Posted on the 07 July 2014 by C. Suresh
(My 300th post. Why is it that when you hit a milestone, you suddenly feel that you have to share some wisdom? Though, my wisdom is a sort of oxymoron)
"What makes me tick?" is a question that most of us do not really find an answer for, possibly because we are too busy trying to find out what makes other people tick. When I tried for myself, I find that I do have a few answers but whether they are correct - and, more to the point, lasting - remains to be seen.
Let me first get one thing out of the way. Why I am single is a question easily answered and has no deep insights embedded in it. The most common answer I have heard from other singles is that, "The ones I wanted would not have me and the ones who would have me I did not want". Not true of me. I would have wanted any woman who would have me and, maybe, I would have remained single anyway since, possibly, none of them would have me. I never put it to the test, though, since I never wanted anyone badly enough to have to work for it - and, not being the son of a rich man, I would have had to work for it.
I tried for the answers to my attitude to money, to being a productive member of Society and to my purpose in life. Deep questions, people say, but since I am not a deep person myself, I dredged in pretty shallow waters.
Money

Back in school, we kids used to cluster around the local sweet-shop to buy in the toffees of our choice.

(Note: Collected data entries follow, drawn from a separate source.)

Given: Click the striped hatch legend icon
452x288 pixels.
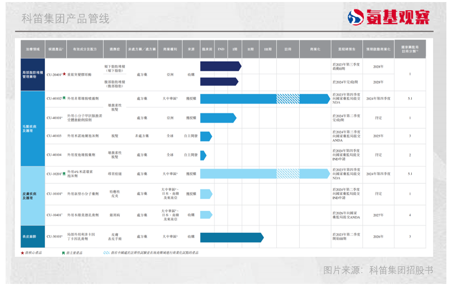Looking at the screenshot, I should click(x=106, y=253).
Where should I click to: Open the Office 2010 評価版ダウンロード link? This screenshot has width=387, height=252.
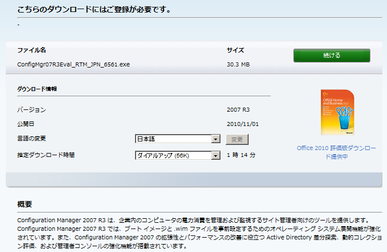pyautogui.click(x=336, y=152)
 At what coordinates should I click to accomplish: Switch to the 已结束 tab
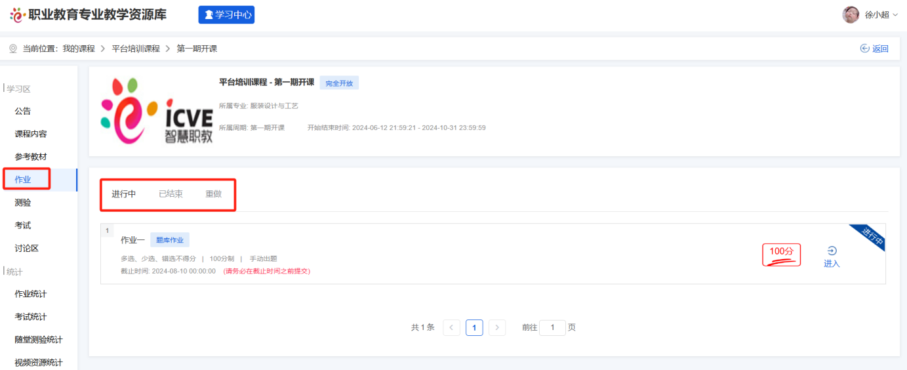171,194
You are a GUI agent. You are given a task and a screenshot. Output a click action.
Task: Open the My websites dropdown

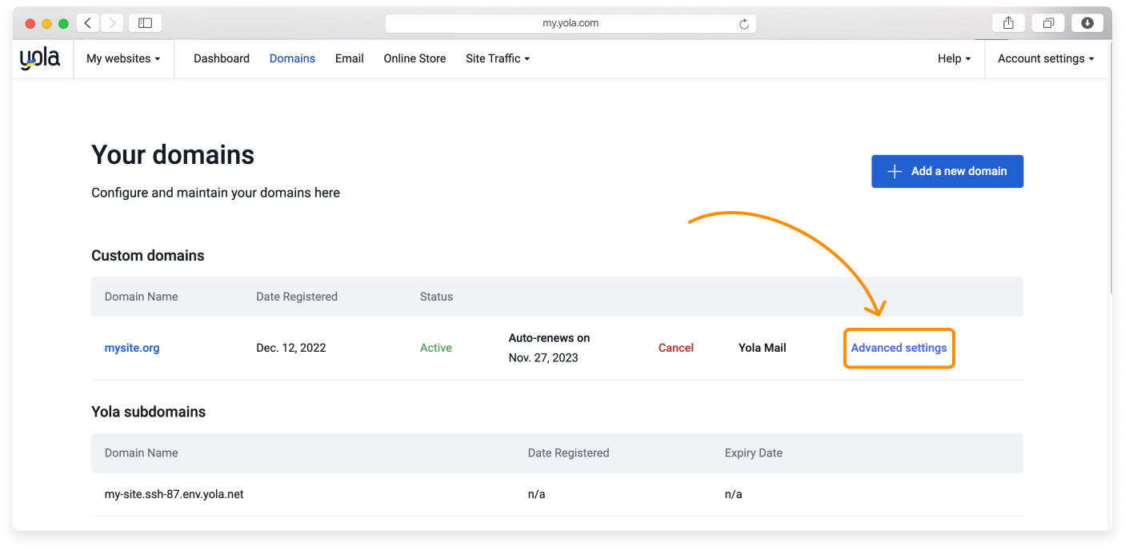coord(123,58)
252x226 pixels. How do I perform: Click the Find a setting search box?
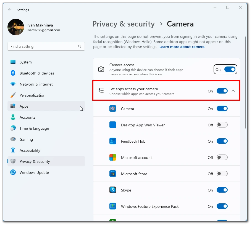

We all ended up buying what we liked eating and we would have found the idea ridiculous that we ought to like something else, either because more people were buying it or because it was more expensive. The problem with me is that I never grew up and, thus, I still am immature enough to find the idea ridiculous that I ought to like the food at a 5-Star hotel and not the local eatery. Effectively, therefore, my need for money was seriously lesser than most.
At school, again, there was this great admiration for winning a cup and one of the competitions. THAT was what we used to think of as success. In a choice of the following options for having a 100m race cup, only the first was considered Success.
1. Win a cup by winning the race.
2. Bet on the results of the Long Jump with the winner of the 100m race and win the cup by winning the bet.
3. Find a couple of lost cups on the road and pick them up.
4. Inherit six cups from your dad.
When I grew up, I found that all of them were considered SUCCESS and the more cups you had, the bigger a success you were, regardless of HOW you ended up with the cups. Of course, you substituted 'money' instead of 'cups' and 'work' instead of 'race'.
Lacking in maturity as I was, I could see that I needed money for my needs but was unable to correlate money with success BECAUSE I was unable to see all these options as being equal measures of success.
Productivity

Being a member of society and using the products that someone in Society was producing, it seemed to me that I should also be producing something of value to Society. My stint at work as well as my observations killed this notion also. Given that the money one earns ought to be a measure of how valuable Society thinks your contributions are, I came to the following conclusions:
1. Growing wheat is less valuable than betting on future prices of wheat.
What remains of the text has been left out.